Anchorage to the cytosolic face of the endoplasmic reticulum membrane: a new strategy to stabilize a cytosolic recombinant antigen in plants
Article first published online: 28 APR 2008
© 2008 CNR. Journal compilation © 2008 Blackwell Publishing Ltd
Plant Biotechnology Journal
Volume 6, Issue 6, pages 560–575, August 2008
How to Cite
Barbante, A., Irons, S., Hawes, C., Frigerio, L., Vitale, A. and Pedrazzini, E. (2008), Anchorage to the cytosolic face of the endoplasmic reticulum membrane: a new strategy to stabilize a cytosolic recombinant antigen in plants. Plant Biotechnology Journal, 6: 560–575. doi: 10.1111/j.1467-7652.2008.00342.x
- Issue published online: 11 JUL 2008
- Article first published online: 28 APR 2008
- Received 11 December 2007; revised 26 February 2008; accepted 1 March 2008.
- cytochrome b5;
- protein stability;
- tail-anchored proteins;
- transgenic plant;
The levels of accumulation of recombinant vaccines in transgenic plants are protein specific and strongly influenced by the subcellular compartment of destination. The human immunodeficiency virus protein Nef (negative factor), a promising target for the development of an antiviral vaccine, is a cytosolic protein that accumulates to low levels in transgenic tobacco and is even more unstable when introduced into the secretory pathway, probably because of folding defects in the non-cytosolic environment.

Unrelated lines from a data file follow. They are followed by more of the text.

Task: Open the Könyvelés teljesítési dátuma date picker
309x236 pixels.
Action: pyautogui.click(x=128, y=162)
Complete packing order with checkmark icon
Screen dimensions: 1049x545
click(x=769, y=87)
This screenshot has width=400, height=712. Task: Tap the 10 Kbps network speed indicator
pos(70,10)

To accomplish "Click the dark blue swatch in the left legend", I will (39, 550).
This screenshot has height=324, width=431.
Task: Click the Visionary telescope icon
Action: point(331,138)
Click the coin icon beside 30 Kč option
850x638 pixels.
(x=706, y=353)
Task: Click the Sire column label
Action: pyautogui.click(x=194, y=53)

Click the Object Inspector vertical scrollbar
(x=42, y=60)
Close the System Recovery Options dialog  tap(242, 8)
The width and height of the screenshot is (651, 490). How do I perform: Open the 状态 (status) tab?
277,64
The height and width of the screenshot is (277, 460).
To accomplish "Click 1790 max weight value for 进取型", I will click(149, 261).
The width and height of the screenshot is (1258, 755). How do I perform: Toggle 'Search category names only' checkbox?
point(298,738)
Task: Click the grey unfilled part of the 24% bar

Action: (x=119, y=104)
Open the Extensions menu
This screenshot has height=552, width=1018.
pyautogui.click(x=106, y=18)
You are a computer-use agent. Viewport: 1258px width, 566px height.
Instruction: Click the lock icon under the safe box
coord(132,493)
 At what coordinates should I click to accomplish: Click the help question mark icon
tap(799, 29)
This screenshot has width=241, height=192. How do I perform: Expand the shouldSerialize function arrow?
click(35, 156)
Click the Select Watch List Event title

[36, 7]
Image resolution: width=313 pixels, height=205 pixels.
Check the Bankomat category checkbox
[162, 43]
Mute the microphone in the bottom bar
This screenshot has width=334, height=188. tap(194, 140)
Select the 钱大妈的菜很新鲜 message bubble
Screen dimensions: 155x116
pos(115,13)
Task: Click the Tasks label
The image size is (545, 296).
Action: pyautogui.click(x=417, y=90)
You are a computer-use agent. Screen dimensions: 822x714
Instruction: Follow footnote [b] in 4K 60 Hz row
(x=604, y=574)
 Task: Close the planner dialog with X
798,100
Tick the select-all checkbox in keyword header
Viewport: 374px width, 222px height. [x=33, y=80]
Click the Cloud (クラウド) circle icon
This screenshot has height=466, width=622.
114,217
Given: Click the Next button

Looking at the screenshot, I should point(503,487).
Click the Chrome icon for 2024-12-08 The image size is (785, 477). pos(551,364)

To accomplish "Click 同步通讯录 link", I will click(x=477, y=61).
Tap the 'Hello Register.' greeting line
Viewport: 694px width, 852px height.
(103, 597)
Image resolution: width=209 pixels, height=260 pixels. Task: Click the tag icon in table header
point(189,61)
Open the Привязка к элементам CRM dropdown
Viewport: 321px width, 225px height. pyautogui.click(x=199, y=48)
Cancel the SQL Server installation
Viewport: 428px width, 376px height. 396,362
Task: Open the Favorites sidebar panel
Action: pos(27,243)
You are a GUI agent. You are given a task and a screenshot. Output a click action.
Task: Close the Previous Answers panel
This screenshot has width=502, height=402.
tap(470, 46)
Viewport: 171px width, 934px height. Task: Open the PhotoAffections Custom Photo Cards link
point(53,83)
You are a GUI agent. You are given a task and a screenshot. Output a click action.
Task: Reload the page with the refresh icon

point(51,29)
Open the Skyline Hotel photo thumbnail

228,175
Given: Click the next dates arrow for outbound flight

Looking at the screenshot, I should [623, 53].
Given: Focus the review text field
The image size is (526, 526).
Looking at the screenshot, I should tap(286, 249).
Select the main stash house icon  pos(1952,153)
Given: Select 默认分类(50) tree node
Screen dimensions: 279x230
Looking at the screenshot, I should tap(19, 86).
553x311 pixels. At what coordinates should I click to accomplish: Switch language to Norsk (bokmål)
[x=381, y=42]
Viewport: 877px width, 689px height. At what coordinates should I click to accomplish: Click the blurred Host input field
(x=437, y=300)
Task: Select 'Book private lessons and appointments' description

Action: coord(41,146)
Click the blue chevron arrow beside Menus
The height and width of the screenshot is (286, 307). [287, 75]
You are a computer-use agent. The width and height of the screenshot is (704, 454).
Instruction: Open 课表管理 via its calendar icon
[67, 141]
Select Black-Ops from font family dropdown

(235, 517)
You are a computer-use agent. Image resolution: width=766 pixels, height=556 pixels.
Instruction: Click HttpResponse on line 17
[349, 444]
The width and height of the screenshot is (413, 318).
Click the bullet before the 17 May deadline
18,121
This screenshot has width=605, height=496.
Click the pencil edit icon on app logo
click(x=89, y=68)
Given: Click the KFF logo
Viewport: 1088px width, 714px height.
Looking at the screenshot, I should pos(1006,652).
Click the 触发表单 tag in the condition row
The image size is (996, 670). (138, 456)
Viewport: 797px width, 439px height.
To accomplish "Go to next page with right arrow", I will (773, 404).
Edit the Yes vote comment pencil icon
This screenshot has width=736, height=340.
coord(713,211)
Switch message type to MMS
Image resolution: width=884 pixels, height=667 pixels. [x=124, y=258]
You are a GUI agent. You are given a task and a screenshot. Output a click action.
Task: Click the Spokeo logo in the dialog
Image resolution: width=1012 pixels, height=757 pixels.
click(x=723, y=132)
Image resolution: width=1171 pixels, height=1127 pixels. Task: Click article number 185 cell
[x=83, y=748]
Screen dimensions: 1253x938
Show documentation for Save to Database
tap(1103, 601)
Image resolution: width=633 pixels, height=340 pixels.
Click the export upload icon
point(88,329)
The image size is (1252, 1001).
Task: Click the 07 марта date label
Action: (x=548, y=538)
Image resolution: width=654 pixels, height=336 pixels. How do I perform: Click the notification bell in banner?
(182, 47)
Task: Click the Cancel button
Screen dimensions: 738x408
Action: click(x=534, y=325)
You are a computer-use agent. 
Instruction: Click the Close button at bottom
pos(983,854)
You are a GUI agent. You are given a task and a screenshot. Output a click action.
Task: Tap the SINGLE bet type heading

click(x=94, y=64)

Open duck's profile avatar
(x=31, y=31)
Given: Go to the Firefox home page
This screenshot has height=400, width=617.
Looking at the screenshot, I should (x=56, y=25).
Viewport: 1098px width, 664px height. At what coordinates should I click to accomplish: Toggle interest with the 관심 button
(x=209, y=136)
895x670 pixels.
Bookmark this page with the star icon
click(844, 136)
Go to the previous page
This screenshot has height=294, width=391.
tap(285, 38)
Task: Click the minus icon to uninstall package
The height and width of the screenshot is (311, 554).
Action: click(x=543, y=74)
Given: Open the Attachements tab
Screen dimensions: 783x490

To improve Nef accumulation, a new strategy was developed to anchor the molecule to the cytosolic face of the endoplasmic reticulum (ER) membrane. For this purpose, the Nef sequence was fused to the C-terminal domain of mammalian ER cytochrome b5, a long-lived, tail-anchored (TA) protein. This consistently increased Nef accumulation by more than threefold in many independent transgenic tobacco plants. Real-time polymerase chain reaction of mRNA levels and protein pulse-chase analysis indicated that the increase was not caused by higher transcript levels but by enhanced protein stability. Subcellular fractionation and immunocytochemistry indicated that Nef-TA accumulated on the ER membrane. Over-expression of mammalian or plant ER cytochrome b5 caused the formation of stacked membrane structures, as observed previously in similar experiments performed in mammalian cells; however, Nef-TA did not alter membrane organization in tobacco cells. Finally, Nef could be removed in vitro by its tail-anchor, taking advantage of an engineered thrombin cleavage site. These results open up the way to use tail-anchors to improve foreign protein stability in the plant cytosol without perturbing cellular functions.